(Records for locating words and elements)
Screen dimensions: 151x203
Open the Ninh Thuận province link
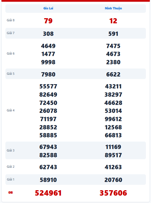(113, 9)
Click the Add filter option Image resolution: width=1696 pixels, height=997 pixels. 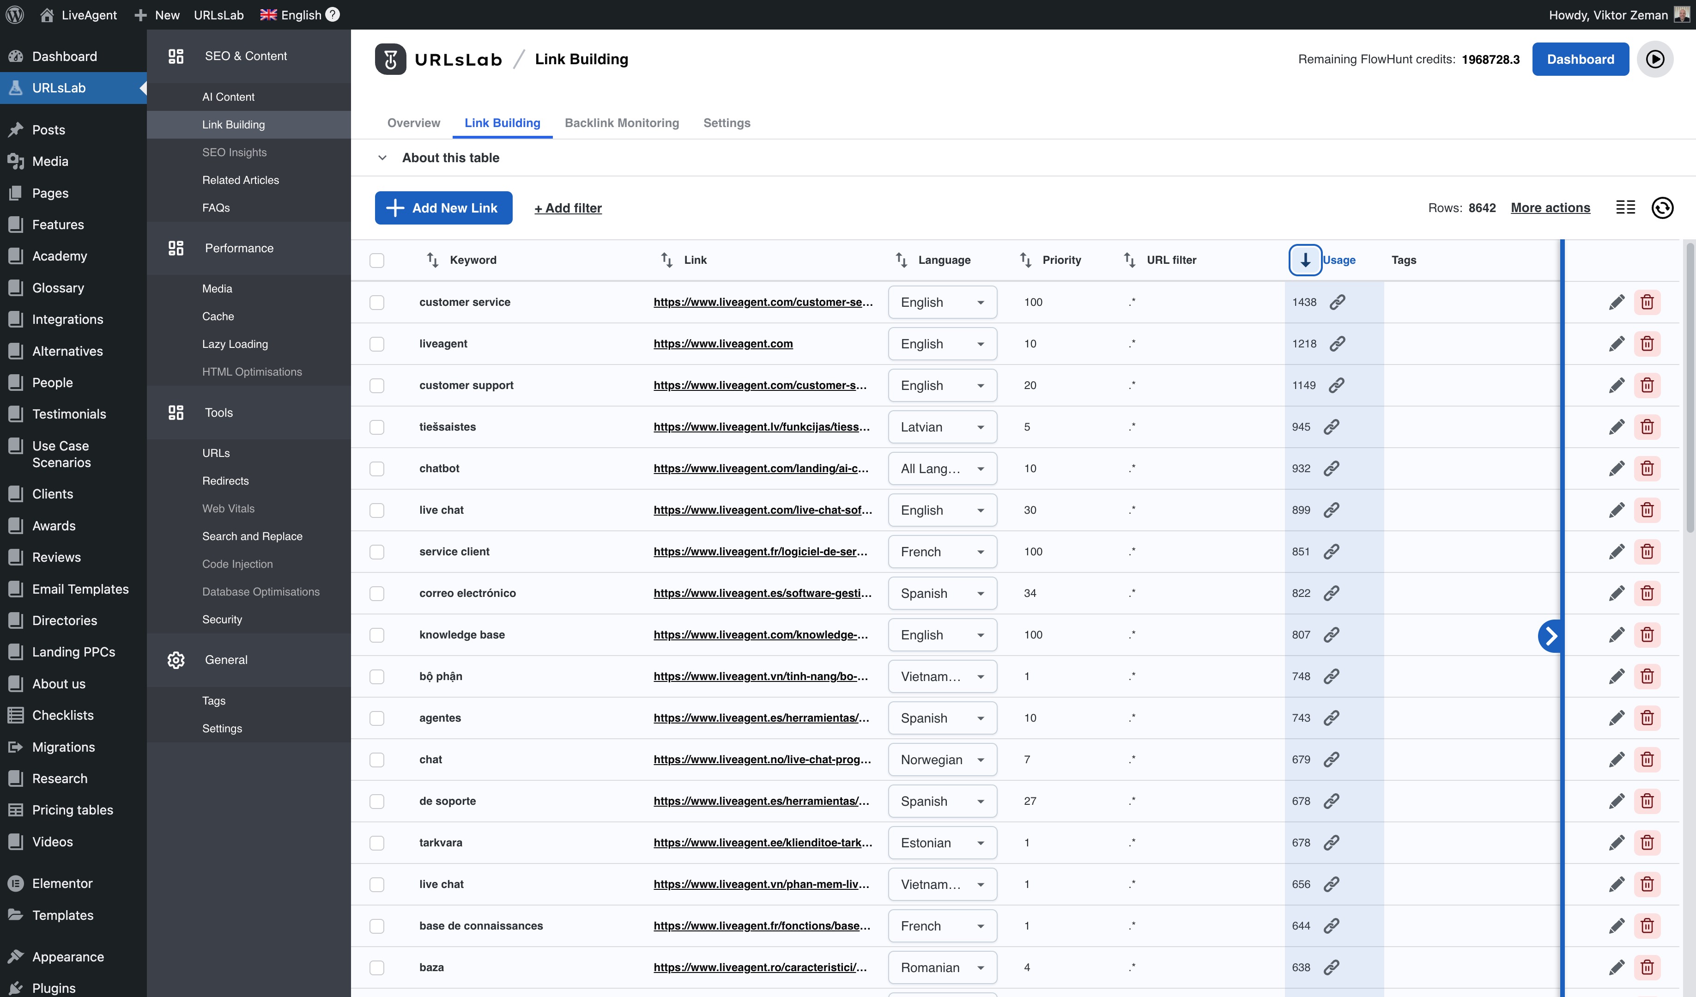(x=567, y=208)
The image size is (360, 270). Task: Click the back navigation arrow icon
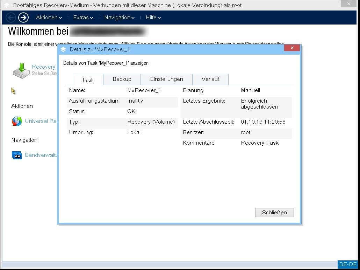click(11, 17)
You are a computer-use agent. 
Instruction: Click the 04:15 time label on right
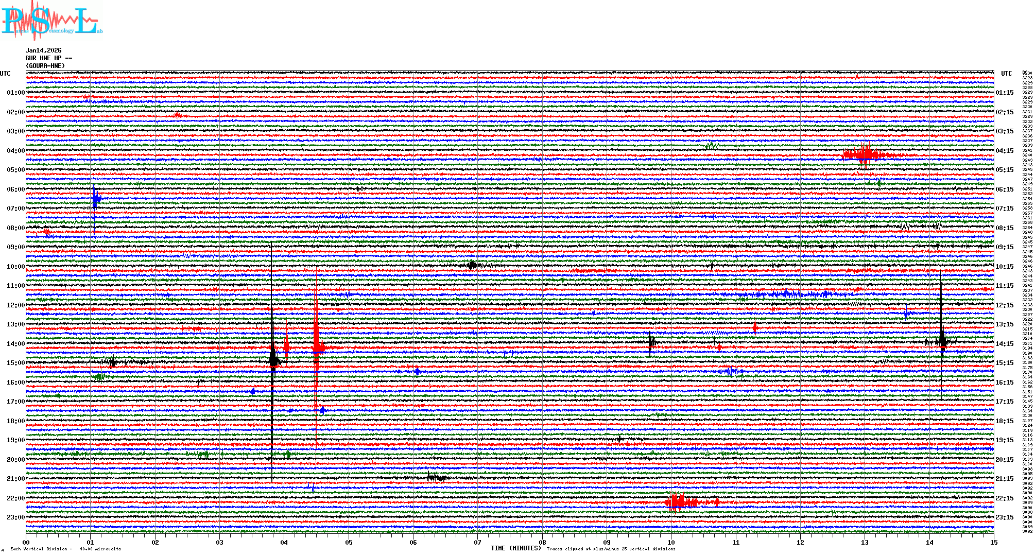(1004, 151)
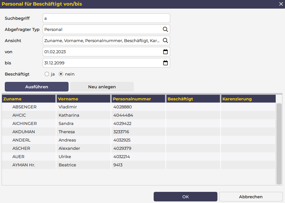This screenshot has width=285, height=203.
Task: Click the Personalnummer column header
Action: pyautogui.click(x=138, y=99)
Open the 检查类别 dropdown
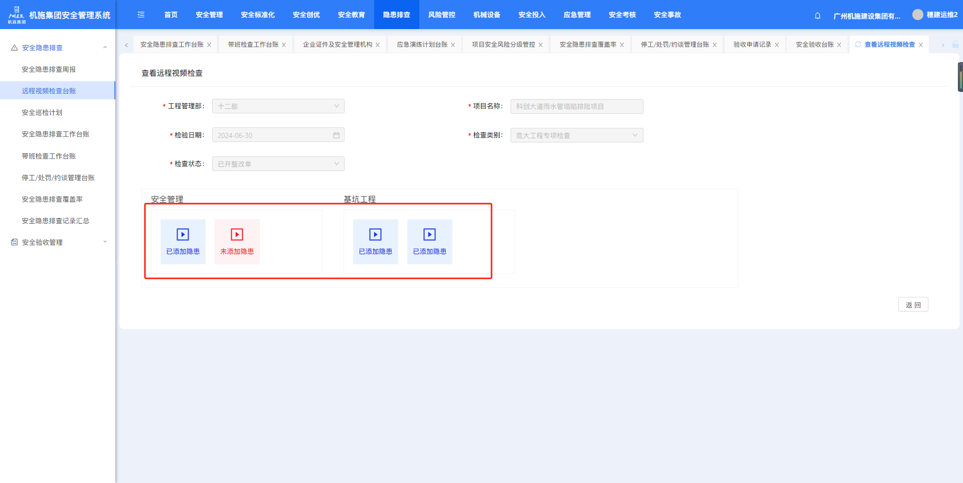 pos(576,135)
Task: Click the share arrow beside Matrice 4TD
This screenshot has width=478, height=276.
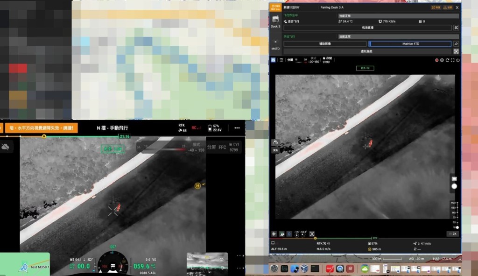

--

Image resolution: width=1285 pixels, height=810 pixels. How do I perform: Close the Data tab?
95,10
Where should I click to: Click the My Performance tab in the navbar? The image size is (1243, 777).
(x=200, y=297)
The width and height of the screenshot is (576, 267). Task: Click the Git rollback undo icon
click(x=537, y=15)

— Your objective —
Could you turn the part of the records that opens with the line containing "Image resolution: width=1285" and closes with the line containing "click(x=537, y=15)", both ends included, into a Markdown table with columns named Row and Line, omitting any blank lines?

— Written response —
| Row | Line |
|---|---|
| 1 | Image resolution: width=1285 pixels, height=810 pixels. How do I perform: Close the Data tab? |
| 2 | 95,10 |
| 3 | Where should I click to: Click the My Performance tab in the navbar? The image size is (1243, 777). |
| 4 | (x=200, y=297) |
| 5 | The width and height of the screenshot is (576, 267). Task: Click the Git rollback undo icon |
| 6 | click(x=537, y=15) |